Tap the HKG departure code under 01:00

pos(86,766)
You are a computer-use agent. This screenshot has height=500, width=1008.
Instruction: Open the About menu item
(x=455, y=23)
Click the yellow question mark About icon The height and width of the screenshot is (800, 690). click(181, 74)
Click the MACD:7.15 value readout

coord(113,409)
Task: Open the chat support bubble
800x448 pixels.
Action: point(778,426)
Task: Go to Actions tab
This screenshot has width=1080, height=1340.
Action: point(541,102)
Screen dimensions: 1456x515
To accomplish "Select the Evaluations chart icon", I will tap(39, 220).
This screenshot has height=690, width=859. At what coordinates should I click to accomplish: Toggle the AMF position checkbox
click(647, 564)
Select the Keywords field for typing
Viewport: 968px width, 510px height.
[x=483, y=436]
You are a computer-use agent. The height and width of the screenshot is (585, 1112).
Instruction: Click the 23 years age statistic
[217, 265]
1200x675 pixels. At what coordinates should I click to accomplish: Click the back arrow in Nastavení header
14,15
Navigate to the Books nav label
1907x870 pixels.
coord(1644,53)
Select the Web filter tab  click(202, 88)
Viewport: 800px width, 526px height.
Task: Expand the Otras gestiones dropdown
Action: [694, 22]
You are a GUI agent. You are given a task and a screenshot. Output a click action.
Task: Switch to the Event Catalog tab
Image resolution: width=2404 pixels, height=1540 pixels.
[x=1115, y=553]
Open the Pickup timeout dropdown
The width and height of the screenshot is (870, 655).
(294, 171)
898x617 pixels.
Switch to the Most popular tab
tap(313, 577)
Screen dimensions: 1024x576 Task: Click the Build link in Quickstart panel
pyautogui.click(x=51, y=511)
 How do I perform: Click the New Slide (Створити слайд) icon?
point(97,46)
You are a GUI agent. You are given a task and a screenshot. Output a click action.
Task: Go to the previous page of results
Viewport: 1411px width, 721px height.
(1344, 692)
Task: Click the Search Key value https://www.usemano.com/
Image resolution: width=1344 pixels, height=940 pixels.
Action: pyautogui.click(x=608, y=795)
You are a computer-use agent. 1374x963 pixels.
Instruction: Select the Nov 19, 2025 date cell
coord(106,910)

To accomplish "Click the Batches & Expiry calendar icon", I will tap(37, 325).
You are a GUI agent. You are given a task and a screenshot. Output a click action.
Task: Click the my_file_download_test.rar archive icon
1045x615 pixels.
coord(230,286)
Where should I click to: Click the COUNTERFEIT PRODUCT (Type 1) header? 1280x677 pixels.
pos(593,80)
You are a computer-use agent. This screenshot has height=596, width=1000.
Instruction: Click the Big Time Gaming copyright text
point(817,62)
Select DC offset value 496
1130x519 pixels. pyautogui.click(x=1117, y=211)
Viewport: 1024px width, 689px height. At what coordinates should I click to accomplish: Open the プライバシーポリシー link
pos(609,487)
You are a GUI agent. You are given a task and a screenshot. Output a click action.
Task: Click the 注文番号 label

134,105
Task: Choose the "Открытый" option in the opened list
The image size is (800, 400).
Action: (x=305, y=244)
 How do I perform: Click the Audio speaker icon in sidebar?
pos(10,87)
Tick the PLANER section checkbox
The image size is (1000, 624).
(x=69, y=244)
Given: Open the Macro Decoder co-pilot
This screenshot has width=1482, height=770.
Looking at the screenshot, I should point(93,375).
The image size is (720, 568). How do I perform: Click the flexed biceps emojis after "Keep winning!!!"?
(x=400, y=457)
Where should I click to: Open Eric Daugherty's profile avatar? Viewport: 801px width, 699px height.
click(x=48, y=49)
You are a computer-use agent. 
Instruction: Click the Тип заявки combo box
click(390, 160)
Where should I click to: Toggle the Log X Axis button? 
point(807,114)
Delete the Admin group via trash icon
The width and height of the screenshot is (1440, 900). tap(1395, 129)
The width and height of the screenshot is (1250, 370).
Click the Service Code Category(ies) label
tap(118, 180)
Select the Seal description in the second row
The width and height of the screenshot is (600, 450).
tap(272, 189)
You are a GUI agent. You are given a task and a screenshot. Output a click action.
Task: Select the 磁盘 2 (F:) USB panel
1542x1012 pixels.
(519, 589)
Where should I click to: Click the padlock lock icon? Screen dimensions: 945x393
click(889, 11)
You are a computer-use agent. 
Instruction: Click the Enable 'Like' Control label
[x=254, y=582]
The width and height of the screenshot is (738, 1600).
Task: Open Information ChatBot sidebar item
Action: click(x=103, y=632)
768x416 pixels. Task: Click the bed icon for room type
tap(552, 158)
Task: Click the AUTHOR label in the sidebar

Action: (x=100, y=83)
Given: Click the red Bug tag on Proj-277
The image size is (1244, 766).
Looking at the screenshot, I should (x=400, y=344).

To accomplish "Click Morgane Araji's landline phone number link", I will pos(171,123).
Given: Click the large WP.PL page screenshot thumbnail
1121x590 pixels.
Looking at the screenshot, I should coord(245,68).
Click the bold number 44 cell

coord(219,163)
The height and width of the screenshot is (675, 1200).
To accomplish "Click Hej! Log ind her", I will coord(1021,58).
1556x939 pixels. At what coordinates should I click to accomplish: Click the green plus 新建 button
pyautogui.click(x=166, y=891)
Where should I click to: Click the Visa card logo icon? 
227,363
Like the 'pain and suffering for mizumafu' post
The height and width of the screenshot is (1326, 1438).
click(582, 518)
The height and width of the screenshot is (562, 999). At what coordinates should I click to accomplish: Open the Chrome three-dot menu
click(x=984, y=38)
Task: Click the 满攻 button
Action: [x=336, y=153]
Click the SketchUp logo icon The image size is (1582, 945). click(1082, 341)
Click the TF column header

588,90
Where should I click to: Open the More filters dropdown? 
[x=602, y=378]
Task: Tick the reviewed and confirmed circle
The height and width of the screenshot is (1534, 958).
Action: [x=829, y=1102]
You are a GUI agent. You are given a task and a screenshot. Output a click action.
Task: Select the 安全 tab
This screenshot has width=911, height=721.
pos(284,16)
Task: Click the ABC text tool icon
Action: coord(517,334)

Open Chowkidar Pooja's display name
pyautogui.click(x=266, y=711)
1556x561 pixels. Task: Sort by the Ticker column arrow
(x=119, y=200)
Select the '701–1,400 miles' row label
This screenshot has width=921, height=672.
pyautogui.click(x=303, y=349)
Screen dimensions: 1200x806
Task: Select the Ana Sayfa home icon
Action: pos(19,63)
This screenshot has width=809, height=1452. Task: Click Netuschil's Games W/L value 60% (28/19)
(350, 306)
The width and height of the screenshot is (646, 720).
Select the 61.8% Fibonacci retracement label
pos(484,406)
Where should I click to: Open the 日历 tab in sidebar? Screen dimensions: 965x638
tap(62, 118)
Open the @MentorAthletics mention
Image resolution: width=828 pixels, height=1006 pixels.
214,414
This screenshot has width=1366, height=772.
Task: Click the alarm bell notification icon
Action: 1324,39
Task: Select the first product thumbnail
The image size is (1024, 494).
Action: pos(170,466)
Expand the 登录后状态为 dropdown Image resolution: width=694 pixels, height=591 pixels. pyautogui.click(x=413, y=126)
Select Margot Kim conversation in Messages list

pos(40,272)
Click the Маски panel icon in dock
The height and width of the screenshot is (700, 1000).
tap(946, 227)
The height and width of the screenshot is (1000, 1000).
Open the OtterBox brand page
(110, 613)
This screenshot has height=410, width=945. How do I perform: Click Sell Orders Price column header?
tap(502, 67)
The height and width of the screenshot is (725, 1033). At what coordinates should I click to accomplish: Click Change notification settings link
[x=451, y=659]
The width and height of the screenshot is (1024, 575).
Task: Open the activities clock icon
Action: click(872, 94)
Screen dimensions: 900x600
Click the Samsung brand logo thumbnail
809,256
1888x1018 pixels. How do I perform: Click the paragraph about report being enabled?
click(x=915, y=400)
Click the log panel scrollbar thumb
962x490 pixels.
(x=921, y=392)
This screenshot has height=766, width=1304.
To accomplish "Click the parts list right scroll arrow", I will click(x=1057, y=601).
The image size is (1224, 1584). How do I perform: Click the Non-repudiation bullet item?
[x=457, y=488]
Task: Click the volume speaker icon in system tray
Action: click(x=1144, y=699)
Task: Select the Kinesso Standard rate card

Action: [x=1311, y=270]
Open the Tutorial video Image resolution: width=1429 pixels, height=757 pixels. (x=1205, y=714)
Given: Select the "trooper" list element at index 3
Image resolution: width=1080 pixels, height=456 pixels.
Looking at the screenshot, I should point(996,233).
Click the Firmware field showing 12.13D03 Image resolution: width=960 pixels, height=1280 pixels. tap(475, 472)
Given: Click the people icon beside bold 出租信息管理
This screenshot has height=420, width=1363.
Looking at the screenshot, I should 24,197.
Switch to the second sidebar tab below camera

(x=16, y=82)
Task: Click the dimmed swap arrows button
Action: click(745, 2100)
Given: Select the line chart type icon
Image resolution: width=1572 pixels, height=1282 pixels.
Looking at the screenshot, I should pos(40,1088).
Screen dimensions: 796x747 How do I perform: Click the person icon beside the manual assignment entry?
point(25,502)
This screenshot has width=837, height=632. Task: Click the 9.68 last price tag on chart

• _Work to complete_
Scan the entries for lines holding the string "chart", then copy every one of them.

• _Written solution_
To accomplish "Select the Evaluations chart icon", I will tap(39, 220).
Given: Select the line chart type icon
This screenshot has width=837, height=632. Task: Click the 9.68 last price tag on chart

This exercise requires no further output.